Oh, and when I sad “That’s a good one,” I meant that’s a really bad one, but a good suggestion. Thought I’d clarify…
I have seen it twice too
Once when I was 12 and then again last year my girlfriend(now ex, and this was a huge part of why we aren’t going out anymore)made me watch it. The first one from 1987 was okay. I mean it wasn’t gonna get best picture of the year but it was tolerable. The second one was absolute trash. One and a half hours of watching the black guy from Dave’s World(I think his name is Mischa Taylor or something)act like Richard Simmons and the entire cast of Queer eye combined, how could that not work?

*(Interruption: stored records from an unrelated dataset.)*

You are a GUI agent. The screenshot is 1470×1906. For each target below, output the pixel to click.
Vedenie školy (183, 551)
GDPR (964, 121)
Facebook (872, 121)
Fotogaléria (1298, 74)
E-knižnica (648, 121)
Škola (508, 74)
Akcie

How dare you desecrate the good name of Meschach Taylor! I have modeled my entire life after the style and overall panache of Hollywood Montrose! I was very disappointed with Meschach’s role in “Designing Women,” though. He still seemed kinda gay, but it just wasn’t the same.
Then Delta Burke ate him.
AHA!!!I KNEW IT-Scott Baio you have played into my web of deceit. I knew if I brought up the name Meschach Taylor you would no doubt reveal that you stole Meschach’s idea for your show. Admit it-It was going to be “Meschach Taylor is 46 and pregnant” wasn’t it? (even though he isn’t technically 46)
Oh, crap! Can Meshach get pregnant through anal sex? He swore to me that it wouldn’t happen. That liar!
Yea, he can. See thats what happens when you don’t pay attention to your after-school special hosted by the Republican Party.